Youth Baseball Practice Plan: 90-Minute Template for Rec Coaches
A complete 90-minute practice plan for rec ball coaches - time-blocked stations, coaching cues, and a structure that keeps 12 kids engaged for the full practice.
The biggest mistake rec ball coaches make at practice is not having a plan. When you show up without a structure, you spend 20 minutes getting organized, kids lose interest, and you end up doing whatever feels right in the moment. Here is a complete 90-minute template you can use or adapt for your team.
Before Practice Starts
Set up your stations before players arrive. For a 12-player rec ball practice, you typically want 3-4 stations running simultaneously so no one is standing around. Assign a parent volunteer or older player to each station if you can - it frees you to move around and coach.
The 90-Minute Practice Plan
0:00–0:15 - Warmup and Arm Care (15 min)
Dynamic warmup first, then throwing progression. This is non-negotiable - cold arms get hurt.
- High knees, butt kicks, lateral shuffles, arm circles (5 min)
- Partner throwing - start at 30 feet and work to 60 feet (10 min)
- Coaching cue: "Crow hop before every throw. No standing throws."
0:15–0:50 - Skill Work Stations (35 min)
Rotate through 3 stations every 10-12 minutes. With 12 players, put 4 at each station.
- Station 1: Tee work - 2 tees, players rotate through. Focus on contact point and staying through the ball. Equipment: 2 tees, bucket of balls, net or fence.
- Station 2: Ground balls - Coach or parent feeds ground balls. Fielders work on ready position, glove angle, and throwing footwork. Equipment: bucket of balls, open field or infield.
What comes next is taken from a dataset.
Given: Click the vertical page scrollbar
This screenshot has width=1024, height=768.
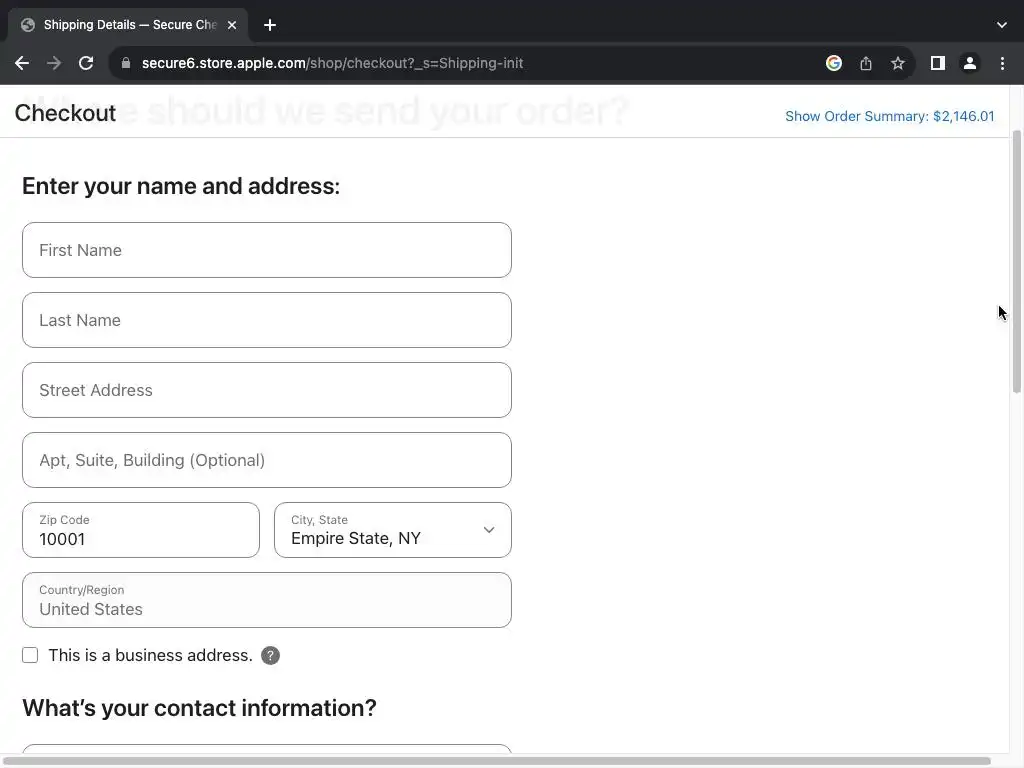Looking at the screenshot, I should (1017, 260).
- Station 3: Baserunning - Players work on leads, reads on contact, and rounding bases at full speed. Equipment: bases, open space. No ball needed.
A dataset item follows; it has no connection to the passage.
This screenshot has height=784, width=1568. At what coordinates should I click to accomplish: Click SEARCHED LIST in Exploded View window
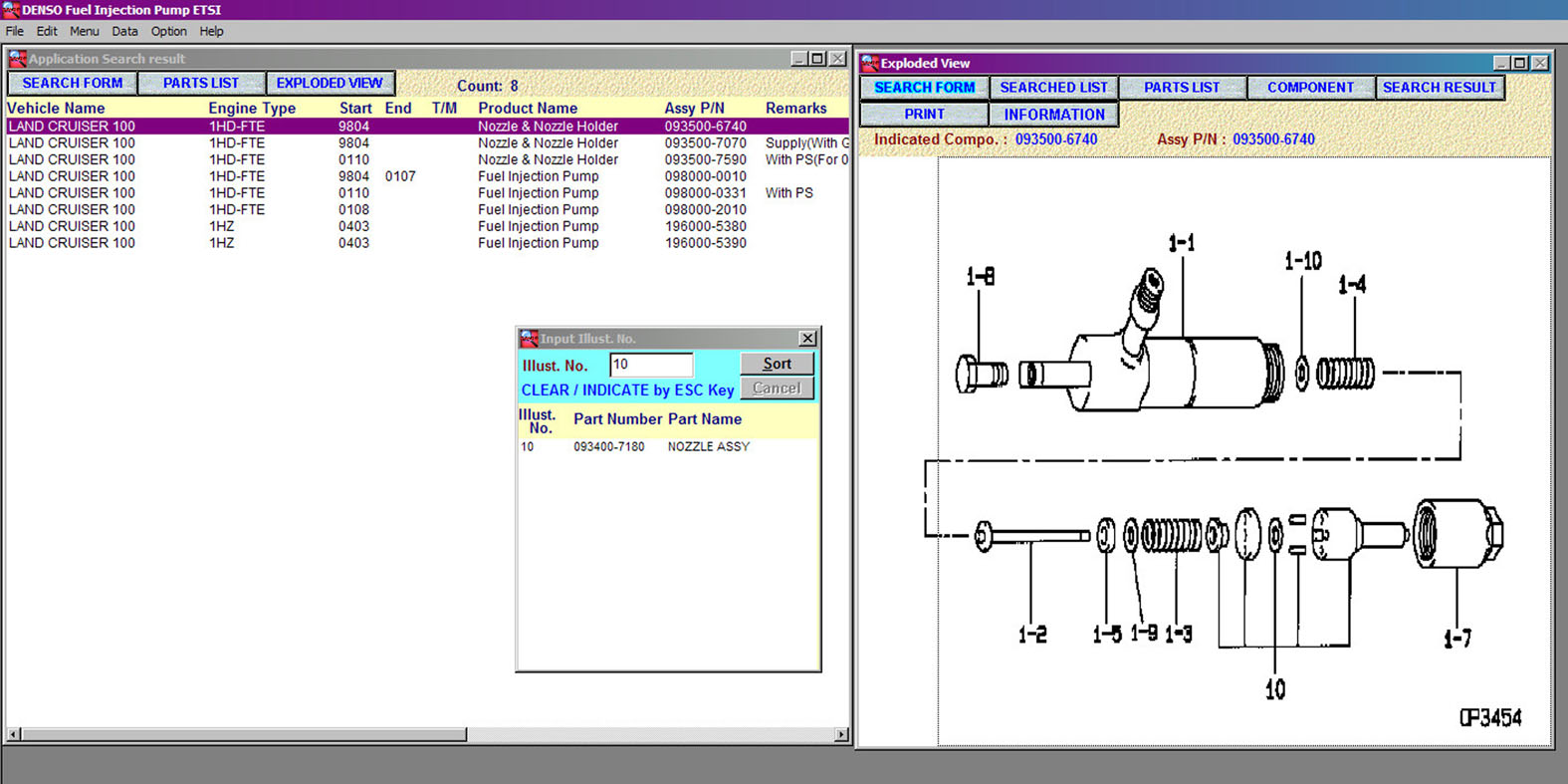(x=1053, y=88)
Coaching cue during stations: walk to each group for 2-3 minutes, give one specific correction, then move on. Do not stand at one station the whole time.
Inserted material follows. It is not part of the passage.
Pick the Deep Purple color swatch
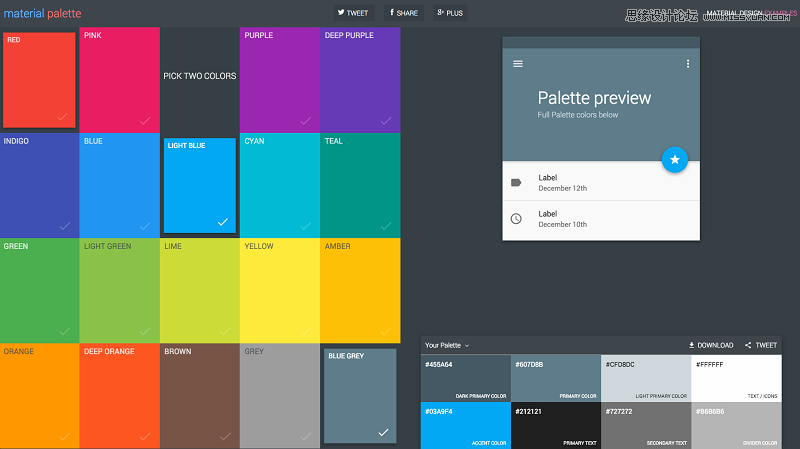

0:50–1:15 - Live Reps (25 min)
This is the most important part of practice - live reps in game-like situations. Options depending on your field access:
- Batting practice with baserunners - Coach pitches, batters hit, baserunners run on contact. Gives everyone reps in multiple roles simultaneously.
- Scrimmage - Split into two teams and play 3-4 innings with coach pitching. Keep score. Kids play harder when it counts.
- Situation work - Set up specific game situations (runner on second, one out) and rep the proper execution. Great for teaching without a full scrimmage.
1:15–1:25 - Baserunning Sprints (10 min)
End every practice with baserunning. It is conditioning disguised as baseball. Run the bases in game situations - first-to-third reads, tag-up situations, double steals.
Coaching cue: "Every sprint is a real game sprint. No jogging."
1:25–1:30 - Team Talk (5 min)
Bring the team in. Give one thing the team did well and one thing to work on. Keep it short - kids have been at practice for 90 minutes and attention is going. End with a team cheer or motto.
Common Practice Mistakes
- Too much standing around - If a player is standing for more than 3 minutes, something is wrong with your plan
- Same drills every practice - Variety keeps kids engaged and develops more skills
- Skipping baserunning - Most rec ball games are decided by baserunning mistakes, not pitching or hitting
- Ignoring the short attention span - Switch stations every 10-12 minutes maximum for younger age groups
- Not ending on a high note - A bad ending to practice is what kids remember. End with something fun or competitive.
The 60/30/10 rule: Aim for 60% of practice time in active reps, 30% in instruction and setup, and 10% in transition. If you find yourself talking more than players are moving, reset the plan.